■ Your assignment ■
This task calls for every line of the material to be output verbatim.

■ Records provided ■
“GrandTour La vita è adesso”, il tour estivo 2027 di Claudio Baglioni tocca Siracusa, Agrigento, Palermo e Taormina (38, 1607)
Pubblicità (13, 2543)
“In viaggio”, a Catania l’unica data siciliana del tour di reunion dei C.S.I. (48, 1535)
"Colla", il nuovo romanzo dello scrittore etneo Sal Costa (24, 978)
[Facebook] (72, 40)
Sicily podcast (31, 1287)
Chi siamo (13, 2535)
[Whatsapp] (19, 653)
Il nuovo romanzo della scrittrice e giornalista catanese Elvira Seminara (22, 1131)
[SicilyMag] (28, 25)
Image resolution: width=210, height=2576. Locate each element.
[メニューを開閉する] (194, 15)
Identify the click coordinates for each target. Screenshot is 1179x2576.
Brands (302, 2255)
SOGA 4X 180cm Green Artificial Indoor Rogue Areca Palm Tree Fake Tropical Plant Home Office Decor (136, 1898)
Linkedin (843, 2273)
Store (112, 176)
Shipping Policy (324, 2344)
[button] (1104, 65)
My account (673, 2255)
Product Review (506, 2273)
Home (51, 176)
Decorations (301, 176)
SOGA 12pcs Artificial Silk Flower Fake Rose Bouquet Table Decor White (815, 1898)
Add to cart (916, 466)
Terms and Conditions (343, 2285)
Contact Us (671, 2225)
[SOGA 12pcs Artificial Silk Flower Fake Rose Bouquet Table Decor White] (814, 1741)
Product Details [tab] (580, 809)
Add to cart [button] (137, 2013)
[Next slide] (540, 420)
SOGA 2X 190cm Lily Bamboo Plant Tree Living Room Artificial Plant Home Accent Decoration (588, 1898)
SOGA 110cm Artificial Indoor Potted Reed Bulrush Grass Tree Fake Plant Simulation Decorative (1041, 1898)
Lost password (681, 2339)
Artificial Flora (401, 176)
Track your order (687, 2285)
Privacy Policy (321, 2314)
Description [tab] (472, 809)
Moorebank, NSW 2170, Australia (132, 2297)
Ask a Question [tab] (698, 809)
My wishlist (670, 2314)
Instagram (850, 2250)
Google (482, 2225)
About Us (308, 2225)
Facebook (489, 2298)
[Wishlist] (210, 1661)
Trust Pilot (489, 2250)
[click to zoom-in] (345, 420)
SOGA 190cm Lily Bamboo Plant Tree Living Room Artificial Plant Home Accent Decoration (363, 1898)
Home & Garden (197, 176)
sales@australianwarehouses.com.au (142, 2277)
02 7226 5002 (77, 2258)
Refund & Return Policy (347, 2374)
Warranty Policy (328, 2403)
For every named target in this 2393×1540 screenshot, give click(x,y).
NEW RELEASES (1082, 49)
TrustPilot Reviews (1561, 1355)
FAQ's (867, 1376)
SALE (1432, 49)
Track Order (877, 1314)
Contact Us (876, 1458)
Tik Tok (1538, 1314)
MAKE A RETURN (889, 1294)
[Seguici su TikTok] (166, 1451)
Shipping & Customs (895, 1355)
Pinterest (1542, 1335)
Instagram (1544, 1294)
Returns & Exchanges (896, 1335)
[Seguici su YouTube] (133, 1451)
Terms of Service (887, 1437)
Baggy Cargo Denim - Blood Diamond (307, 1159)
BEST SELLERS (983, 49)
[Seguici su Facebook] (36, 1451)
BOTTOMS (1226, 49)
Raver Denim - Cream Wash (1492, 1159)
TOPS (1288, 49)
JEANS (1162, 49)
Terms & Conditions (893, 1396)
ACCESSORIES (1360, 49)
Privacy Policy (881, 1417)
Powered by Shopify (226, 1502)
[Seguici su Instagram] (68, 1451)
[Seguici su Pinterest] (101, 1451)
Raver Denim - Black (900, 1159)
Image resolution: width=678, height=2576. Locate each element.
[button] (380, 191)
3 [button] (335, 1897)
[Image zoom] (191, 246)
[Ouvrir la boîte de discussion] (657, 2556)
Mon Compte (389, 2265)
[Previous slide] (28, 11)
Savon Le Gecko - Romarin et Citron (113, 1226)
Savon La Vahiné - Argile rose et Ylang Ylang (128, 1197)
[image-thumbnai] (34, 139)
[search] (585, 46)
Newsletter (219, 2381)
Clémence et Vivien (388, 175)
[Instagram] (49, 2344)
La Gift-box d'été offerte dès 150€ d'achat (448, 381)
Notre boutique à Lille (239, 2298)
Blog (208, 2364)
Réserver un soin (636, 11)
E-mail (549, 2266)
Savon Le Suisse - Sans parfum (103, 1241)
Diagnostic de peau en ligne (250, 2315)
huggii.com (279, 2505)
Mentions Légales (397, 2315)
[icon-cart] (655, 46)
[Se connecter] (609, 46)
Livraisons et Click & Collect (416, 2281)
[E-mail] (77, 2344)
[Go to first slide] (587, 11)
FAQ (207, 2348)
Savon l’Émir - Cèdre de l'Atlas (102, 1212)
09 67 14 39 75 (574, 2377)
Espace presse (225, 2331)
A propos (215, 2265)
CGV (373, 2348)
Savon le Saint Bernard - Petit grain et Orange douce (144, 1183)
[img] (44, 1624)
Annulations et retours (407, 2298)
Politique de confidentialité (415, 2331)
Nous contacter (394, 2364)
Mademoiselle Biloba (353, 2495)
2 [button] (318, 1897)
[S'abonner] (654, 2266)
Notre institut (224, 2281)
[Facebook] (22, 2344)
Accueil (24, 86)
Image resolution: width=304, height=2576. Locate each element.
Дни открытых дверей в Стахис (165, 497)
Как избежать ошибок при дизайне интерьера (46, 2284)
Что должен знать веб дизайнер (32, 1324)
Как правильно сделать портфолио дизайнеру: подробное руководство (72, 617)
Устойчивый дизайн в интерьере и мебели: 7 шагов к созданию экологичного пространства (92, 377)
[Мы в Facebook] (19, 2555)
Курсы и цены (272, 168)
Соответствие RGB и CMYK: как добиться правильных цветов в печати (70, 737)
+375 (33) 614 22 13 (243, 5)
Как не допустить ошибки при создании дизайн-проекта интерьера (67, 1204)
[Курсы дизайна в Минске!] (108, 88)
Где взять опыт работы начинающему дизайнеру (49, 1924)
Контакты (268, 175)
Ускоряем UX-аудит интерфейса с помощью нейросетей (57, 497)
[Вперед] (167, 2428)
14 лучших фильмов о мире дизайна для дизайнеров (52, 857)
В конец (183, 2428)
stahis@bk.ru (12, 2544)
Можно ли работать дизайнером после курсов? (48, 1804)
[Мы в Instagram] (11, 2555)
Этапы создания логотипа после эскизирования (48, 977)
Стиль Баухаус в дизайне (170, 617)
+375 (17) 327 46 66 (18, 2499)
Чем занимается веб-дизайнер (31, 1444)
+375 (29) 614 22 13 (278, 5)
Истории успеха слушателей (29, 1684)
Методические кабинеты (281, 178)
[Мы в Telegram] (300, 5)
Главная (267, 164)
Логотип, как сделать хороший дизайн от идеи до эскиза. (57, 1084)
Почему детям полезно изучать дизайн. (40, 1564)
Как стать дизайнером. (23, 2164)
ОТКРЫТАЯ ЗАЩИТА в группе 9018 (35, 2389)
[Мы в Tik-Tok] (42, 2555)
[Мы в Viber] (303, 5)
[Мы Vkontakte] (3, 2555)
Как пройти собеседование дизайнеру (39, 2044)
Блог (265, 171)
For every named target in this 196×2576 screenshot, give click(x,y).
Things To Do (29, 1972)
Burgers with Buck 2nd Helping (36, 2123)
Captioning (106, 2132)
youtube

■ Output below ■
“GrandTour La vita è adesso”, il tour estivo 2027 di Claudio Baglioni tocca Siracusa, Agrigento, Palermo e Taormina (38, 1607)
Pubblicità (13, 2543)
“In viaggio”, a Catania l’unica data siciliana del tour di reunion dei C.S.I. (48, 1535)
"Colla", il nuovo romanzo dello scrittore etneo Sal Costa (24, 978)
[Facebook] (72, 40)
Sicily podcast (31, 1287)
Chi siamo (13, 2535)
[Whatsapp] (19, 653)
Il nuovo romanzo della scrittrice e giornalista catanese Elvira Seminara (22, 1131)
[SicilyMag] (28, 25)
Image resolution: width=210, height=2576. Locate each element.
[メニューを開閉する] (194, 15)
Identify the click coordinates for each target. Screenshot is 1179x2576.
Brands (302, 2255)
SOGA 4X 180cm Green Artificial Indoor Rogue Areca Palm Tree Fake Tropical Plant Home Office Decor (136, 1898)
Linkedin (843, 2273)
Store (112, 176)
Shipping Policy (324, 2344)
[button] (1104, 65)
My account (673, 2255)
Product Review (506, 2273)
Home (51, 176)
Decorations (301, 176)
SOGA 12pcs Artificial Silk Flower Fake Rose Bouquet Table Decor White (815, 1898)
Add to cart (916, 466)
Terms and Conditions (343, 2285)
Contact Us (671, 2225)
[SOGA 12pcs Artificial Silk Flower Fake Rose Bouquet Table Decor White] (814, 1741)
Product Details [tab] (580, 809)
Add to cart [button] (137, 2013)
[Next slide] (540, 420)
SOGA 2X 190cm Lily Bamboo Plant Tree Living Room Artificial Plant Home Accent Decoration (588, 1898)
SOGA 110cm Artificial Indoor Potted Reed Bulrush Grass Tree Fake Plant Simulation Decorative (1041, 1898)
Lost password (681, 2339)
Artificial Flora (401, 176)
Track your order (687, 2285)
Privacy Policy (321, 2314)
Description [tab] (472, 809)
Moorebank, NSW 2170, Australia (132, 2297)
Ask a Question [tab] (698, 809)
My wishlist (670, 2314)
Instagram (850, 2250)
Google (482, 2225)
About Us (308, 2225)
Facebook (489, 2298)
[Wishlist] (210, 1661)
Trust Pilot (489, 2250)
[click to zoom-in] (345, 420)
SOGA 190cm Lily Bamboo Plant Tree Living Room Artificial Plant Home Accent Decoration (363, 1898)
Home & Garden (197, 176)
sales@australianwarehouses.com.au (142, 2277)
02 7226 5002 (77, 2258)
Refund & Return Policy (347, 2374)
Warranty Policy (328, 2403)
For every named target in this 2393×1540 screenshot, give click(x,y).
NEW RELEASES (1082, 49)
TrustPilot Reviews (1561, 1355)
FAQ's (867, 1376)
SALE (1432, 49)
Track Order (877, 1314)
Contact Us (876, 1458)
Tik Tok (1538, 1314)
MAKE A RETURN (889, 1294)
[Seguici su TikTok] (166, 1451)
Shipping & Customs (895, 1355)
Pinterest (1542, 1335)
Instagram (1544, 1294)
Returns & Exchanges (896, 1335)
[Seguici su YouTube] (133, 1451)
Terms of Service (887, 1437)
Baggy Cargo Denim - Blood Diamond (307, 1159)
BEST SELLERS (983, 49)
[Seguici su Facebook] (36, 1451)
BOTTOMS (1226, 49)
Raver Denim - Cream Wash (1492, 1159)
TOPS (1288, 49)
JEANS (1162, 49)
Terms & Conditions (893, 1396)
ACCESSORIES (1360, 49)
Privacy Policy (881, 1417)
Powered by Shopify (226, 1502)
[Seguici su Instagram] (68, 1451)
[Seguici su Pinterest] (101, 1451)
Raver Denim - Black (900, 1159)
Image resolution: width=678, height=2576. Locate each element.
[button] (380, 191)
3 [button] (335, 1897)
[Image zoom] (191, 246)
[Ouvrir la boîte de discussion] (657, 2556)
Mon Compte (389, 2265)
[Previous slide] (28, 11)
Savon Le Gecko - Romarin et Citron (113, 1226)
Savon La Vahiné - Argile rose et Ylang Ylang (128, 1197)
[image-thumbnai] (34, 139)
[search] (585, 46)
Newsletter (219, 2381)
Clémence et Vivien (388, 175)
[Instagram] (49, 2344)
La Gift-box d'été offerte dès 150€ d'achat (448, 381)
Notre boutique à Lille (239, 2298)
Blog (208, 2364)
Réserver un soin (636, 11)
E-mail (549, 2266)
Savon Le Suisse - Sans parfum (103, 1241)
Diagnostic de peau en ligne (250, 2315)
huggii.com (279, 2505)
Mentions Légales (397, 2315)
[icon-cart] (655, 46)
[Se connecter] (609, 46)
Livraisons et Click & Collect (416, 2281)
[E-mail] (77, 2344)
[Go to first slide] (587, 11)
FAQ (207, 2348)
Savon l’Émir - Cèdre de l'Atlas (102, 1212)
09 67 14 39 75 (574, 2377)
Espace presse (225, 2331)
A propos (215, 2265)
CGV (373, 2348)
Savon le Saint Bernard - Petit grain et Orange douce (144, 1183)
[img] (44, 1624)
Annulations et retours (407, 2298)
Politique de confidentialité (415, 2331)
Nous contacter (394, 2364)
Mademoiselle Biloba (353, 2495)
2 [button] (318, 1897)
[S'abonner] (654, 2266)
Notre institut (224, 2281)
[Facebook] (22, 2344)
Accueil (24, 86)
Image resolution: width=304, height=2576. Locate each element.
Дни открытых дверей в Стахис (165, 497)
Как избежать ошибок при дизайне интерьера (46, 2284)
Что должен знать веб дизайнер (32, 1324)
Как правильно сделать портфолио дизайнеру: подробное руководство (72, 617)
Устойчивый дизайн в интерьере и мебели: 7 шагов к созданию экологичного пространства (92, 377)
[Мы в Facebook] (19, 2555)
Курсы и цены (272, 168)
Соответствие RGB и CMYK: как добиться правильных цветов в печати (70, 737)
+375 (33) 614 22 13 (243, 5)
Как не допустить ошибки при создании дизайн-проекта интерьера (67, 1204)
[Курсы дизайна в Минске!] (108, 88)
Где взять опыт работы начинающему дизайнеру (49, 1924)
Контакты (268, 175)
Ускоряем UX-аудит интерфейса с помощью нейросетей (57, 497)
[Вперед] (167, 2428)
14 лучших фильмов о мире дизайна для дизайнеров (52, 857)
В конец (183, 2428)
stahis@bk.ru (12, 2544)
Можно ли работать дизайнером после курсов? (48, 1804)
[Мы в Instagram] (11, 2555)
Этапы создания логотипа после эскизирования (48, 977)
Стиль Баухаус в дизайне (170, 617)
+375 (17) 327 46 66 (18, 2499)
Чем занимается веб-дизайнер (31, 1444)
+375 (29) 614 22 13 (278, 5)
Истории успеха слушателей (29, 1684)
Методические кабинеты (281, 178)
[Мы в Telegram] (300, 5)
Главная (267, 164)
Логотип, как сделать хороший дизайн от идеи до эскиза. (57, 1084)
Почему детям полезно изучать дизайн. (40, 1564)
Как стать дизайнером. (23, 2164)
ОТКРЫТАЯ ЗАЩИТА в группе 9018 (35, 2389)
[Мы в Tik-Tok] (42, 2555)
[Мы в Viber] (303, 5)
[Мы Vkontakte] (3, 2555)
Как пройти собеседование дизайнеру (39, 2044)
Блог (265, 171)
For every named target in this 196×2576 screenshot, give click(x,y).
Things To Do (29, 1972)
Burgers with Buck 2nd Helping (36, 2123)
Captioning (106, 2132)
youtube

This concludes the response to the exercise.